Super Streetbikes magazine ranked the R7 eighth in its list, "The 10 Most Exotic Bikes Ever", due to its extraordinary price, "top-spec Öhlins race suspension and running gear", and that the bike, "looked utterly amazing: genuine two-wheeled sex", but said it was ironic that in spite of being the "most exotic R-series bike ever", it "actually turned out to be a bit of a lemon". The problem was that the bike as sold was hobbled, at only 100 hp, and that small teams could not afford the "thousands of dollars" of racing upgrades necessary to make the R7 competitive, and when they did, "the crankshafts failed". For the sake of simplicity and cost savings, Yamaha had chosen to detune the engines for bikes imported into all countries to meet the German market's maximum horsepower regulation, partially because whatever level it was detuned to was irrelevant, given that virtually every buyer intended to modify the bike from street-legal form in order to race. One such modification, popular with club racers, was to adapt the frame mounts of the R7 to accept an engine from the Yamaha YZF-R1, which was unofficially named the R71. UK based Harris Performance Products made a bespoke R71 frame that only sold in small numbers.
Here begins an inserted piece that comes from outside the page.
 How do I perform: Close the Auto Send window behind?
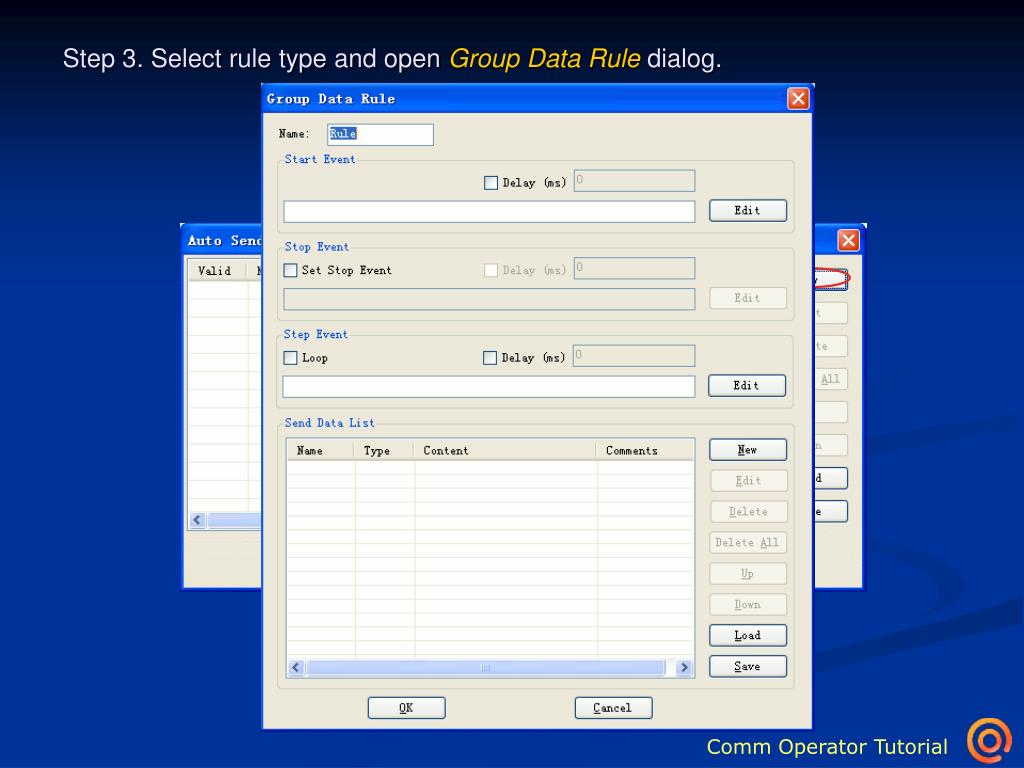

When the R7 was announced in 1999, 50 were slated to be imported to the US, ten of which were earmarked for Yamaha's factory team. The waiting list for the remaining bikes far exceeded supply. The difficulty in obtaining one prompted Cycle Worlds Don Canet to caution eager buyers, "Hey, whoah 'er down there, Mr. Trump. Having the cash is not always enough."

In 2001, motorcycling journalist Roland Brown had a high-side crash riding the YZF-R7 of World Superbike racer Noriyuki Haga during testing at Circuito de Jerez, Spain. Cycle World, in a 2016 retrospective, had retired racer Freddie Spencer ride the R7 alongside five other famous racing bikes from the years 1986 through 2013. After riding earlier years' bikes and then moving to the R7, Spencer said, "We've just moved into the modern age. This is the first bike that needs a steering damper." Compared to the other racing motorcycles, the R7 looked "a bit pedestrian", with its stripes and markings being only stickers instead of painted on, and having "a subtlety to it that makes it blend into the crowd."

The OW-02 is regarded by many as a collectible special, due to its rarity as a limited homologation 'special', WorldSBK focused handling (due to its race developed frame strength and geometry) and race styling with a single seat unit, that is distinctive when compared to its road-based siblings, the Yamaha YZF-R6 and Yamaha YZF-R1. After 20+ years since its production, the OW-02 in its OEM form is a rare sight on the road, with many now owned by collectors and kept in storage. With an unknown number of machines either crashed or modified for racing, low-mileage, unmolested examples have appreciated significantly, often selling for well above the original price, with one selling at a Bonhams auction for £37,375 in October 2023 at the Classic Motorcycle Mechanics Show, Staffordshire County Showground in Stafford UK.